Mas o grande problema ainda não está exatamente na valorização da pesquisa, mas sim na supervalorização das publicações. Parece que o fato de o conhecimento ser publicado é, por si, suficiente para levar um país ao tão propalado desenvolvimento (palavra que exigiria uma boa reflexão). Não só publicado, mas publicado em periódicos “qualificados” (A e B)… mesmo que estes levem un ano (às vezes mais) para darem resposta a um pesquisador se seu artigo será ou não publicado e, se aceito, que o publique dois anos (ás vezes mais) após o envio. Será que as universidades não podem pensar em formas mais ágeis e fáceis para divulgar o conhecimento produzido? Temos que ficar reféns dos “qualis” da vida? Poderíamos afirmar que o que tem sido publicado nestes periódicos é o que de melhor temos produzido? O fato de estes periódicos “qualis A e B” (em algumas áreas, poucos) não darem conta de publicar o que produzimos não está indo contra esse discurso da necessidade de pesquisarmos e divulgarmos o conhecimento produzido? A produção de conhecimento é realmente fundamental? Ou será que é a produção de determinados conhecimentos?

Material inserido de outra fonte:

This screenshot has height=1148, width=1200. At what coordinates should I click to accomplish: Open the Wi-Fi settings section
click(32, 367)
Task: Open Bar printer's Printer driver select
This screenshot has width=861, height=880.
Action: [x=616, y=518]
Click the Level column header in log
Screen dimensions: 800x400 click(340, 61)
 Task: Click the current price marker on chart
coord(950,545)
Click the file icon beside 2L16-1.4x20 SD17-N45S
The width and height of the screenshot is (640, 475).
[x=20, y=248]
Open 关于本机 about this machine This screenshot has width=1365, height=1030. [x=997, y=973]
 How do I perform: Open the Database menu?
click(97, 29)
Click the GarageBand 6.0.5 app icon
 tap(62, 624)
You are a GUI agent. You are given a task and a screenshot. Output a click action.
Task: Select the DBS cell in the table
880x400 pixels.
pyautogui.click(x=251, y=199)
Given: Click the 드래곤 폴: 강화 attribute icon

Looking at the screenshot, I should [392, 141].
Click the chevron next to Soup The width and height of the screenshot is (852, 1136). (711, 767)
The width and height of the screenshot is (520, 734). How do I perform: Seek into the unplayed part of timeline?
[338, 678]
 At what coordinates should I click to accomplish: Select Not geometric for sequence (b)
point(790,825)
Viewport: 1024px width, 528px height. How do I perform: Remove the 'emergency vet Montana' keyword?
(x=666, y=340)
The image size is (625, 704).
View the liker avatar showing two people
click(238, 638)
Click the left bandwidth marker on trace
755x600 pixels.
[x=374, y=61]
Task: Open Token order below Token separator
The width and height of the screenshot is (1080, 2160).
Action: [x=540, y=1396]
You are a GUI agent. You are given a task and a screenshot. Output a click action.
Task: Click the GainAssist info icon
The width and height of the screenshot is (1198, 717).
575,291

Outro ponto que entendo ser necessário refletir é sobre a necessidade de produzirmos conhecimento para estarmos entre as “melhores instituições”. A lógica do “ranqueamento” toma conta da nossa vida. Aqui cabe a pergunta: o que as melhores instituições estão realmente fazendo pelo seu povo? O que Harvard está fazendo pelos estadunidenses pauperizados? O que as “melhores instituições” estão fazendo pela combalida União Européia? Qual o resultado dos conhecimentos produzidos no aplacamento da fome global? Da violência? Da pobreza? Da destruição do meio ambiente? Faltam pesquisas neste sentido?
Enquanto isso, vemos a nossa função de ensinar desmoronar. Como todas as atividades a que somos chamados a desenvolver não cabem nas 40 horas, me parece (é uma hipótese) que o que tem sido deixado de lado é o ensino. Mesmo questionando profundamente a “avaliação pelos discentes” proposta e efetivada na UFSC, não posso desconsiderar o fato de os alunos terem (no relatório de 2011.1), em primeiro lugar, comentado sobre a “necessidade de melhorar a didática dos professores”, bem como terem apontado, em segundo lugar, que “os professores precisam estar mais motivados, interessados e comprometidos.”
Entendo não ser possível discutir uma tabela de progressão sem refletir sobre aspectos que a determinam. Muitos outros pontos poderiam ser levantados para essa discussão. Porém, acho que não podemos direcionar a reflexão no sentido dado pelo Prof. Raimundo Batista, que primeiro parece achar que ganhamos muito e temos que justificar esse ganho com uma dedicação integral da nossa vida ao trabalho, ou então, que sejamos pesquisadores e desenvolvamos as demais atividades como for possível. Afinal, o mérito parece estar no fato de pesquisar e publicar, já que a pontuação relativa ao ensino se deve, única e exclusivamente, ao fato de ter no PAAD 8 horas aulas. Ser um professor muito bem avaliado pelos seus alunos não vale nada. Ter um artigo publicado vale muito. Defendo a valorização de todas as nossas atividades.